An active life – it’s brought me adventure, uncontainable smiling, and peeks into intimate corners of the natural world. Whether it’s running for… forever, or biking through forests, or latching to mountainsides and rockwalls, or contorting into daily asanas, being physical consistently breaks myself and my world open to daylight.
So, dear Ladies (and Lady-lovers), I find myself yet again drawn to the rigors and release of training.

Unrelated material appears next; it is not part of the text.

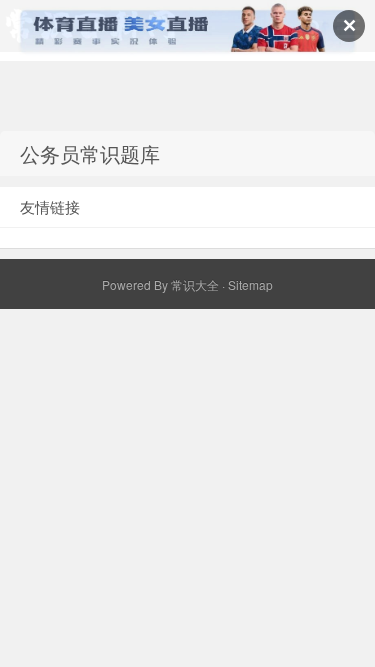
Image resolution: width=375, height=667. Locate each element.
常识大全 (195, 284)
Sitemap (250, 284)
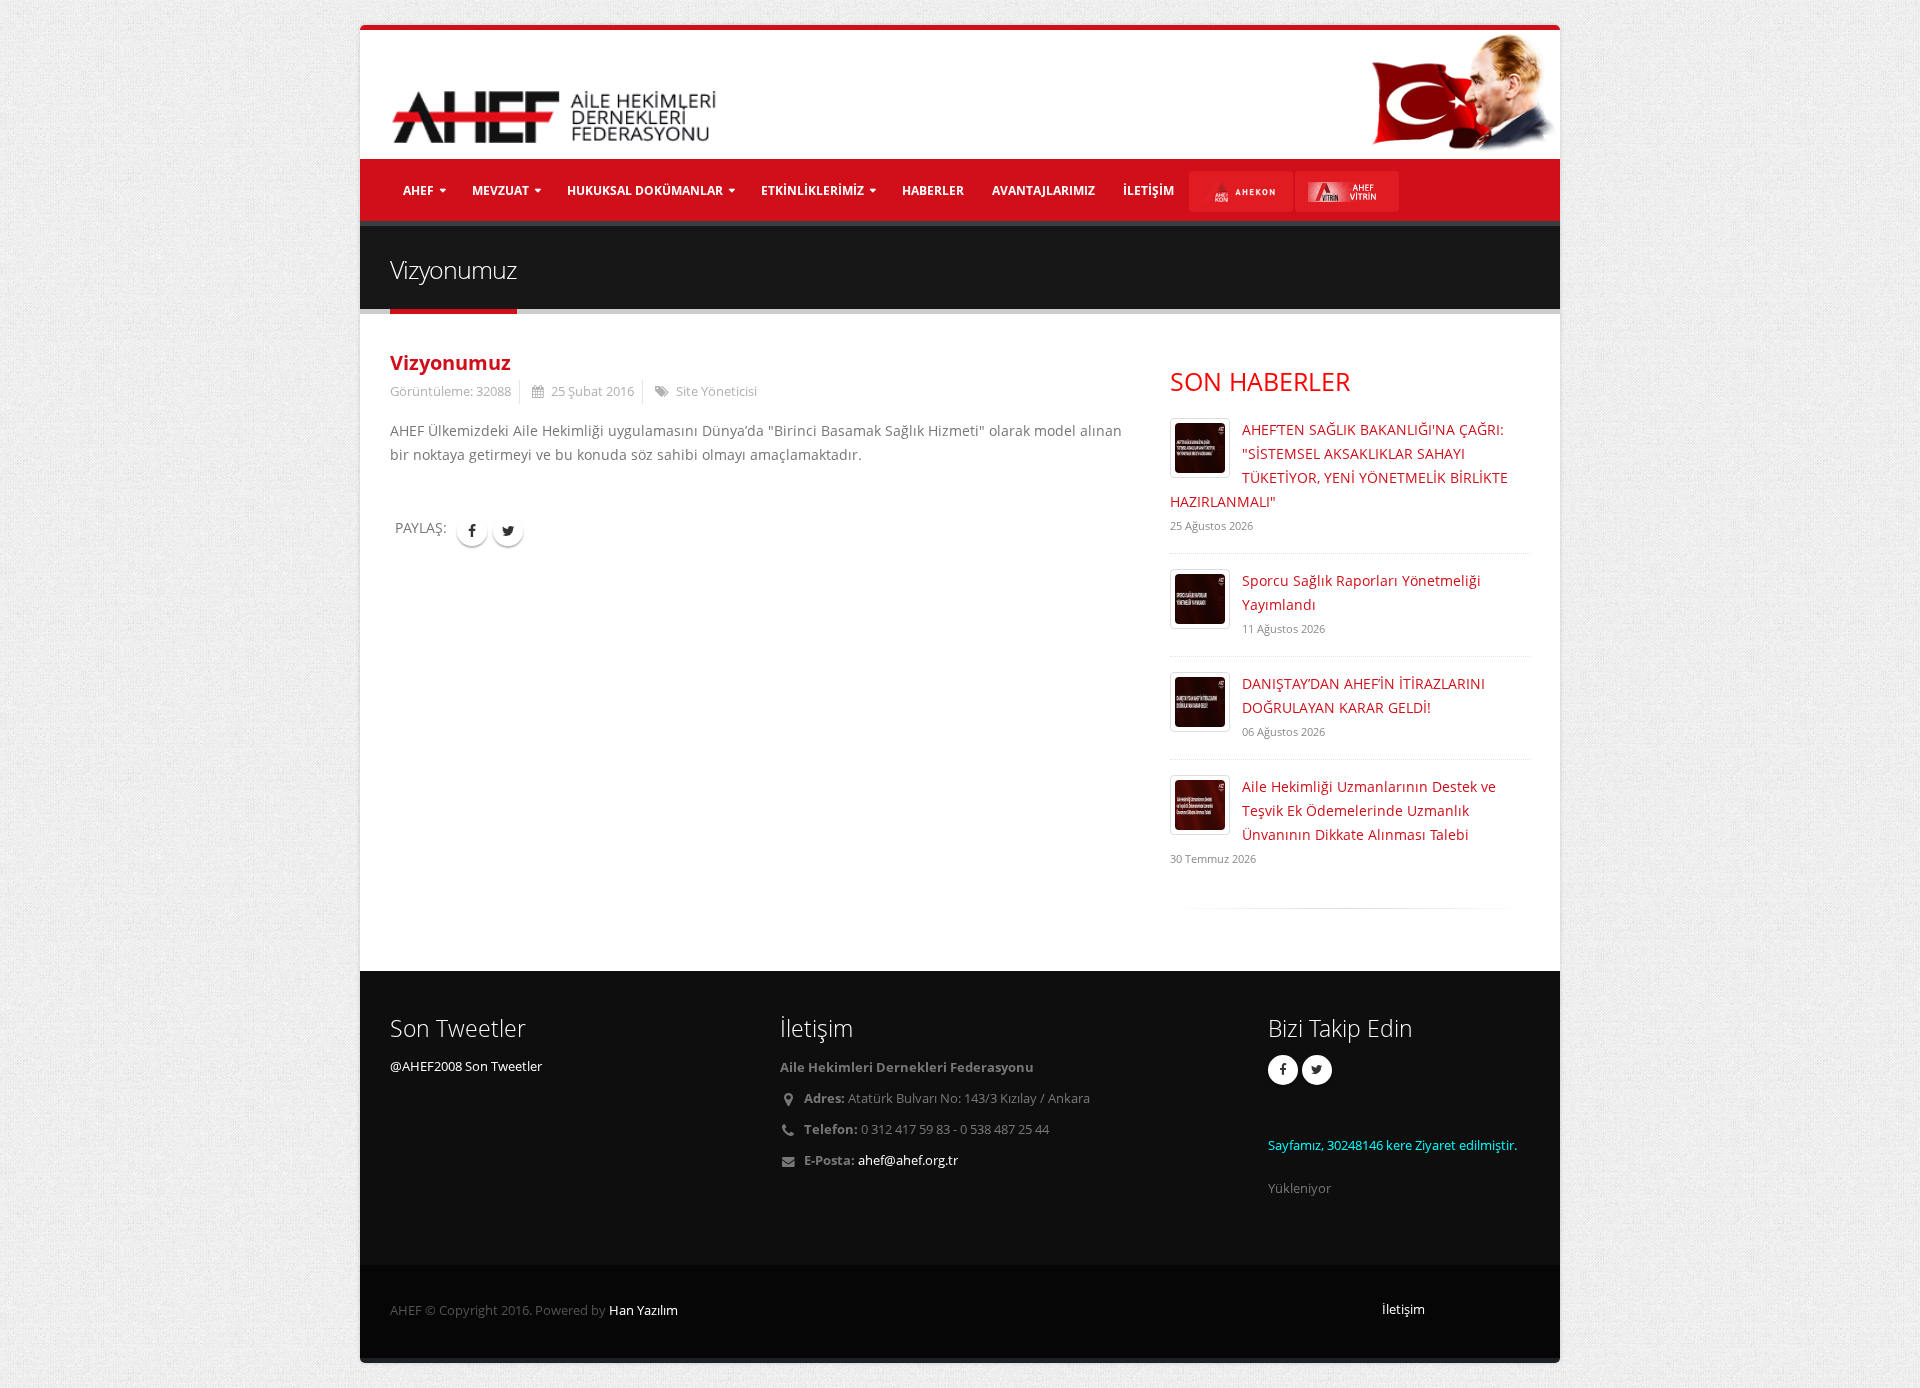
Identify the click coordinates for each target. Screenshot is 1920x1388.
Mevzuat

I’ve decided to run my second 50k trail run in May (tips and insights from training to come!), it’s looking more and more likely I’ll be biking large parts of the CDT this summer, and I’ve committed myself to 100 days of yoga practice.
This could, indeed, be permanent-hobble damaging and insane, as some friends have commented, but ruminating over my disconnect from the negative connotations of these feats led me to a very clear and important differentiation.
See, I’ve met the people who have mentalities so inflexible their bodies must bend (or break) to accommodate their goals. Top-o’-the-line gear, beep beeping watch alarms for perfected nutritional intake, finishing times cemented as “musts” rather than aims. This performance perfection mentality works for some, but for this Lady, just thinking about this level of obsession makes me exhausted.
I do physical things to let go – to stop clinging to life and it’s unfolding as if I have any control over it. Central to my training and my adventures is a clear and empty mind. I’m calling it the zen of endurance. When I run with my mind set on what I’ll have accomplished at mile 32, I’m living in mile 32. But what about mile 5? Mile 19? Or my nemesis – mile 23? If I reside in where I’ve yet to be, I fail to experience the beauty (and discomfort, and everything) of where I am. But where I’m heading doesn’t actually exist for me till I get there, and if I cannot learn to experience joy where I am, how will I ever be happy? I think this sums it up nicely:
Most music tries to control its circumstances, just as most of us do. But there’s another way to live. Accept indeterminacy as a principle, and you see your life in a new light, as a series of seemingly unrelated jewel-like stories within a dazzling setting of change and transformation. Recognize that you don’t know where you stand, and you will begin to watch where you put your feet. That’s when a path appears. – Kay Larson
I read that passage the day before I rode my bicycle from Seattle to Portland for the first time – my first ever century (100 miles)… times two. It proved apropos. I had arrived with a bicycle computer mounted upon my handlebars, my timing and pace monitoring providing me reliable belief in my ability to finish without collapse.
The next morning, as I set off in the middle of a sardined peloton before the world had awoken, I heard a kind of clink as I turned a sharp corner on rocky pavement. The shaking from the proliferative potholes loosened my computer and off it flew, never to be found. My plans were erased and the comfort of control had been ripped away – I was completely on my own.
And that’s the thing – I always was. I thought I needed those numbers, that I needed an outside gauge of my performance, but it was always up to me and my mind. I had to find peace in discomfort and strength in exhaustion. Only through enjoying individual moments could I lay them end-to-end till I reached 100 miles. This meant listening to my body more deeply than I ever had before, backing off when it hurt, laying into pedals when I felt strong, eating when I was getting weak, drinking when I felt parched – these things are never consistent from ride to ride, so why did I ever think I could time them based on some arbitrary understanding of supposed-to’s? As the saying goes, planning is essential – plans are useless.
Each run, each ride, each asana – none are ever repeated. You can run the same route 1000 times, but you’ll never experience this lap ever again, and you never have before. This inquisitive “beginners mind” (treating each experience – no matter how monotonous – as new) can upend your world. It has led me to experience a kind of moving meditation, experiencing anew each time I head out atop two wheels or two feet.
The zen of endurance has brought love to my imperfection, acceptance to a life not quite what I want it to be, appreciation of doing and NOT doing, and muscular thighs (#ladypower). I’ll never win an ultramarathon, I’ll never set world records, but my body feels amazing and I feel happy and connected. What more could a Lady ask for?
Keep riding and finding yourself (always), Ladies!